I intend to take up the idea mentioned in the Ideas for Google Summer of Code wiki page on improving the integration of lttoolbox in libvoikko. This includes finding and fixing class and variable conflicts within the namespace, as well as writing the methods necessary to allow these 2 libraries to work together.


In detail:


- Main Task 1: Cleaning up namespace and writing string analyzer

o Run through the code in both libraries, listing down any similar classes or variables.

o Communicate this list to other developers to check if altering them will result in unwanted errors.

o Change the conflicting classes/variables depending on how the situation allows. Changes will be mainly made on the lttoolbox side.

o Code a method which allows liblttoolbox to analyse a string instead of a filestream – possibly an overloaded method?

o Make the necessary changes inside libvoikko to make sure these new methods work as planned.

- Main Task 2: Improvements

o Analyse and devise a way to set which libvoikko SuggestionGenerators to use for particular languages.

o Compile a list of these rules, and find a way to activate the respective SuggestionGenerators based on the different language passed to lttoolbox.

o Code a method to provide spelling suggestions for misspelled words. This means adding more SuggestionGenerator files and methods to encompass the languages that lttoolbox can analyse.

o (My goal for this task is to create as good as possible a spelling suggestion generator for a particular language, and then provide documentation as to how SuggestionGenerators can be provided and controlled for other languages. I do not believe it will be realistic to complete all the SuggestionGenerators for all supported languages.)

- Secondary Tasks:

o Write/modify the method for capital letters

o Deal with additional symbols which have not been added into the libvoikko code.


Project Timeline:


- Bonding Period:

o Look through the whole of lttoolbox, identifying crucial changes to the API structure for cleaning up of the namespace. Communicate the necessary changes to the other developers as early as possible.

o Ensure all files are ready for coding (for both Voikko and Apertium)

o Run through and set up necessary test beds (looking at the automated tests already used in Voikko and porting them to other languages supported by Apertium)

o Run through documentation and code for a better understanding

o Attempt to compile Apertium in its entirety in Visual C++ 2008. (Currently have compiled up till libvoikko, but not Apertium itself)

o Update wiki on compiling Apertium in VC++ where possible

o Compile the required list of SuggestionGenerator improvements, what new SuggestionGenerators might be needed, and set a concrete target as to how many new methods/improvements can be completed within the GSoC timeframe.

o Get a list of test cases for different languages.

o Study the language pair HOWTO to see if SuggestionGenerators can be generated from a language pair. This would greatly reduce workload in customising SuggestionGenerators for each different language.

- Month 1:

o Week 1&2: Perform as many namespace changes as possible. Also, take an in-depth look at lttoolbox’s file stream method(s) and code an alternative string version.

o Week 3&4: Start coding SuggestionGenerator files.

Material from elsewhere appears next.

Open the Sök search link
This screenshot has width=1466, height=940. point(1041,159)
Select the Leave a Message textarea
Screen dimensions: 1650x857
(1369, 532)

o DELIVERABLE 1: string analysis method more or less complete, tested with basic test cases.

- Month 2:

o Week 1,2&3: Complete new SuggestionGenerator files, finish improvements to old ones. Add new SuggestionGenerator files to SuggestionGeneratorFactory. (Will be busy during Week 1 with other commitments as well, thus 3 weeks.)

o Week 4: Write capital letter checking algorithm, add additional symbols into libvoikko code.

o DELIVERABLE 2: Basic algorithms completed, tested with basic test cases.

- Month 3:

o Complete remaining namespace clean up and SuggestionGenerators that can be finished.

o Apply the basic test case from ApertiumIcelandicTest.py to other languages using the relevant list built during the community bonding period.

o Perform systematic testing – in particular test based on different language keyboard layouts and word forms.

o Misc work such as testing and building Apertium in Windows.